- Left fielder
- Born: February 28, 1933 Coplay, Pennsylvania, U.S.
- Died: October 19, 2025 (aged 92) Bethlehem, Pennsylvania, U.S.
- Batted: RightThrew: Right

MLB debut
- September 19, 1962, for the Kansas City Athletics

Last MLB appearance
- September 30, 1962, for the Kansas City Athletics

MLB statistics
- Batting average: .250
- Home runs: 1
- Runs batted in: 1
- Stats at Baseball Reference

Teams
- Kansas City Athletics (1962);

= Bill Kern (baseball) =

American baseball player (1933–2025)

William George Kern (February 28, 1933 – October 19, 2025) was an American Major League Baseball outfielder. After nine seasons in minor league baseball, Kern had an eight-game trial with the Kansas City Athletics during the season. He had signed with the team in 1954, when they were still based in Philadelphia. Kern attended Muhlenberg College, graduating in 1954.

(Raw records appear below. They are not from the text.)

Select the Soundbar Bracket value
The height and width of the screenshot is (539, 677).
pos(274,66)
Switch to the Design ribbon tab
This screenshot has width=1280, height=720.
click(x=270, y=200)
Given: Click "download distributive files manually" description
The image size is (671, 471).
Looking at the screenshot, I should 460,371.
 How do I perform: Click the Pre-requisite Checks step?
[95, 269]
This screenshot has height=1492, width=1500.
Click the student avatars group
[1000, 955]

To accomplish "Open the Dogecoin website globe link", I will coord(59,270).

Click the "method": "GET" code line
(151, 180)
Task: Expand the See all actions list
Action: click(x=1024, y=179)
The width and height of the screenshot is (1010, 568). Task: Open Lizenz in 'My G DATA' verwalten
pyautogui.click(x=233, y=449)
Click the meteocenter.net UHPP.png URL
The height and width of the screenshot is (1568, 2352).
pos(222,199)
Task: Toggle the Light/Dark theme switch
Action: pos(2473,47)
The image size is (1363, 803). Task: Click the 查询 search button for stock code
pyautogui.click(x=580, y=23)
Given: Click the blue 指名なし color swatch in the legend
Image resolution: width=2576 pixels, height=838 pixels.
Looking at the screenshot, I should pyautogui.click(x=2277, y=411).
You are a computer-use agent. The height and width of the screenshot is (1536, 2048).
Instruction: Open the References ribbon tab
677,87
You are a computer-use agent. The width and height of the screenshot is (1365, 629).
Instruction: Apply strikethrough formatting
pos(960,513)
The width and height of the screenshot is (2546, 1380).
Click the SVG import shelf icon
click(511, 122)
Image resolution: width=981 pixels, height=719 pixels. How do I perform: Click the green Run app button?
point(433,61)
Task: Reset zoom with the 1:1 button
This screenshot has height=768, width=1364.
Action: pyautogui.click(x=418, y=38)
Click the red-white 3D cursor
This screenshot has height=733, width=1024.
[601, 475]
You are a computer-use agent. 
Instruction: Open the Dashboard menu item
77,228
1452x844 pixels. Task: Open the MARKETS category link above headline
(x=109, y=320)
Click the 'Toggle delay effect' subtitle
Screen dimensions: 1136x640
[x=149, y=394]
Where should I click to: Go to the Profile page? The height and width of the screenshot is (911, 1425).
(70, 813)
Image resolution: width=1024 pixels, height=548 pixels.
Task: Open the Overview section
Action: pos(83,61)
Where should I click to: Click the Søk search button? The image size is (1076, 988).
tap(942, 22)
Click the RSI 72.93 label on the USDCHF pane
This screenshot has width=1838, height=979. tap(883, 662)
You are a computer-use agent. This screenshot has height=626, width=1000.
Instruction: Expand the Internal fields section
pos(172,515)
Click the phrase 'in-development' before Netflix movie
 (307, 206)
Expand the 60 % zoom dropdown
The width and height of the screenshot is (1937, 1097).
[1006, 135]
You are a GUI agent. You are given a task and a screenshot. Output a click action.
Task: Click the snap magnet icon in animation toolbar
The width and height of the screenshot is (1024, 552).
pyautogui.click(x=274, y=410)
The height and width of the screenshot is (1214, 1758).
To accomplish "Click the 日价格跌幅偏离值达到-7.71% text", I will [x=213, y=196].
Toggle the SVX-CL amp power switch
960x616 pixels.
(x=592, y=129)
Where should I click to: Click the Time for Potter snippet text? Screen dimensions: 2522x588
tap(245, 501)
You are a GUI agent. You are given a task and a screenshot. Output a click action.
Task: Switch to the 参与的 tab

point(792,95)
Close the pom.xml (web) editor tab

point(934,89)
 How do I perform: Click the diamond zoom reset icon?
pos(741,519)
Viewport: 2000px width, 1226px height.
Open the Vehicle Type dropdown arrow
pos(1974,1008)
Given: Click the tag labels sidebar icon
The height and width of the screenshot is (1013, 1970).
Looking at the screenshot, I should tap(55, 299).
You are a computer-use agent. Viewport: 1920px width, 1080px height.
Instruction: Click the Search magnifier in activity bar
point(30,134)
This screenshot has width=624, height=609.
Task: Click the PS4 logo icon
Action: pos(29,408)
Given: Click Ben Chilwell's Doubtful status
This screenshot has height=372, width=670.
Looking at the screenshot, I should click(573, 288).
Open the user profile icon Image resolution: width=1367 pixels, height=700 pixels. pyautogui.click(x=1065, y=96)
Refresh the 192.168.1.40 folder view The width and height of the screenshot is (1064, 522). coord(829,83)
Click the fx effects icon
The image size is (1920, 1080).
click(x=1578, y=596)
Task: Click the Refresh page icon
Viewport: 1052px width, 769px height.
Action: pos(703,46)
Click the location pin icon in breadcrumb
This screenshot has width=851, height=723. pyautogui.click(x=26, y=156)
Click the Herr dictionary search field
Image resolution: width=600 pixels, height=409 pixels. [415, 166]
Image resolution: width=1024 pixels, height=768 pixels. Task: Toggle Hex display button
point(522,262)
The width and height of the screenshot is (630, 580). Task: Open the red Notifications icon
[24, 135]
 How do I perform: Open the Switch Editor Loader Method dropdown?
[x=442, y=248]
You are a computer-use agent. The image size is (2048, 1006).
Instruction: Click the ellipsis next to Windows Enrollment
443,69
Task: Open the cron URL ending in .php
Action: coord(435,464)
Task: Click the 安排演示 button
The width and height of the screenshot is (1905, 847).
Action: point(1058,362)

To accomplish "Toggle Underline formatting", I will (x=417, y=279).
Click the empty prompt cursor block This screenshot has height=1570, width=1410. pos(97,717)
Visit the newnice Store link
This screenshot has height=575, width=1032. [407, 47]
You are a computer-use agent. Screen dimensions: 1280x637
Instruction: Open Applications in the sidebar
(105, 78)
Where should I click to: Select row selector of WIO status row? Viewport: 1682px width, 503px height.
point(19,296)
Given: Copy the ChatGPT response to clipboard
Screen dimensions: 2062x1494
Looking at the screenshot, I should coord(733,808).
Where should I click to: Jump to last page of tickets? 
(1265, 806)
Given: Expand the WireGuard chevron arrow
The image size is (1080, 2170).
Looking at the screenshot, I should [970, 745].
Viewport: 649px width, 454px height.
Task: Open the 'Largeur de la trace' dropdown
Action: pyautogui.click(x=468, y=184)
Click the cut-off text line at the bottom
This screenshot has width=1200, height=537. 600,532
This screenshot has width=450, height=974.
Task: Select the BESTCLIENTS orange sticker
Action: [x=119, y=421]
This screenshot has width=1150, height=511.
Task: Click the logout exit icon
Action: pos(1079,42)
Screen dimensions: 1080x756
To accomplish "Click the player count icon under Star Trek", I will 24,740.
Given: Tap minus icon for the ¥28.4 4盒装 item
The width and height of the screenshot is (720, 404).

Kern threw and batted right-handed, stood 6 ft 2 in tall and weighed 184 lb. He batted over .300 four times and hit 144 home runs during his minor-league career. In September 1962, at age 29, he was recalled by the Athletics after he batted .315 with 27 home runs and 97 runs batted in for the Triple-A Portland Beavers. Kern appeared in eight games played, batting 16 times with four hits. In his first MLB game, he pinch hit for Moe Drabowsky and singled off Dick Donovan of the Cleveland Indians. In his final MLB game, as the A's starting left fielder, he hit his lone Major League home run off future Baseball Hall of Fame pitcher (and United States Senator) Jim Bunning, then with the Detroit Tigers.

Kern died in Bethlehem, Pennsylvania on October 19, 2025, at the age of 92.